Brook leaped from her seat and darted to the entrance of the pilot compartment. She pounded on the mechanism there that controlled the door, trying to make it work, but nothing happened. There was no power to make the door close. Brook knew she needed a plan. There was no way in Hell she was going to give up without a fight. She kept an old Earth Uzi stashed beneath Strider’s pilot seat and ran to get it. Readying the weapon, she kept as much distance from the entrance to the pilot compartment as she could.
The barrel of her Uzi aimed at the open doorway, Brook forced herself to take several deep breaths, trying to calm herself. She could hear the monster moving closer through the corridors of the ship. Its heavy footfalls rang out in the dimness of the ship’s red emergency lights. They still had power as they were designed to, and she was glad they worked. As bad as her situation was, it would have been worse in total darkness.

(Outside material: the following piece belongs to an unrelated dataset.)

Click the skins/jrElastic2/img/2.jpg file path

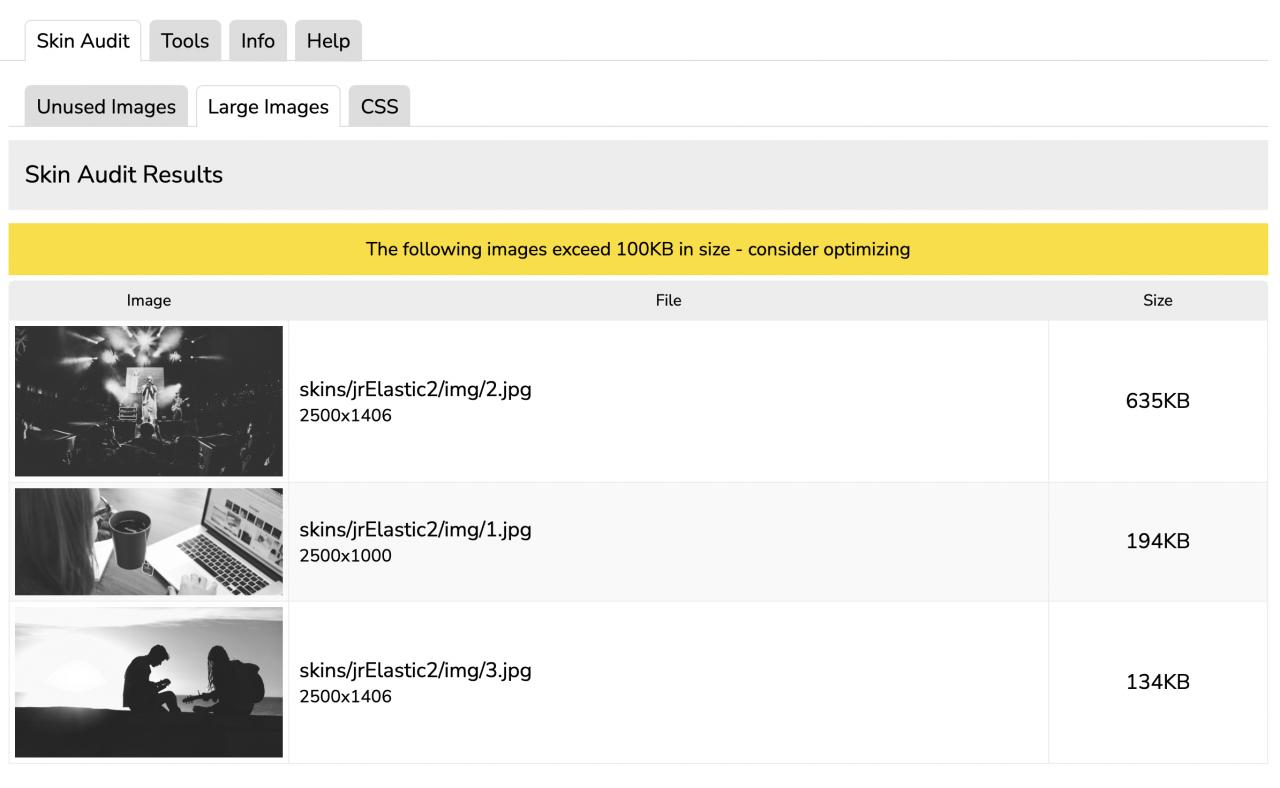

The pilot console poked into Brook’s back as she continued to press herself against it, bracing her weapon and staying as far from the entrance as she could. She ignored the discomfort. All her attention was focused on the sounds coming from outside the doorway that led into the pilot compartment. Brook double checked her Uzi. It was loaded with a fifty-round magazine and had a six hundred-round per-minute rate of fire. The rounds weren’t Old Earth like the weapon itself was; they were modern rounds with a lot more kick to them. She just hoped they would be enough to stop the monster when it came for her.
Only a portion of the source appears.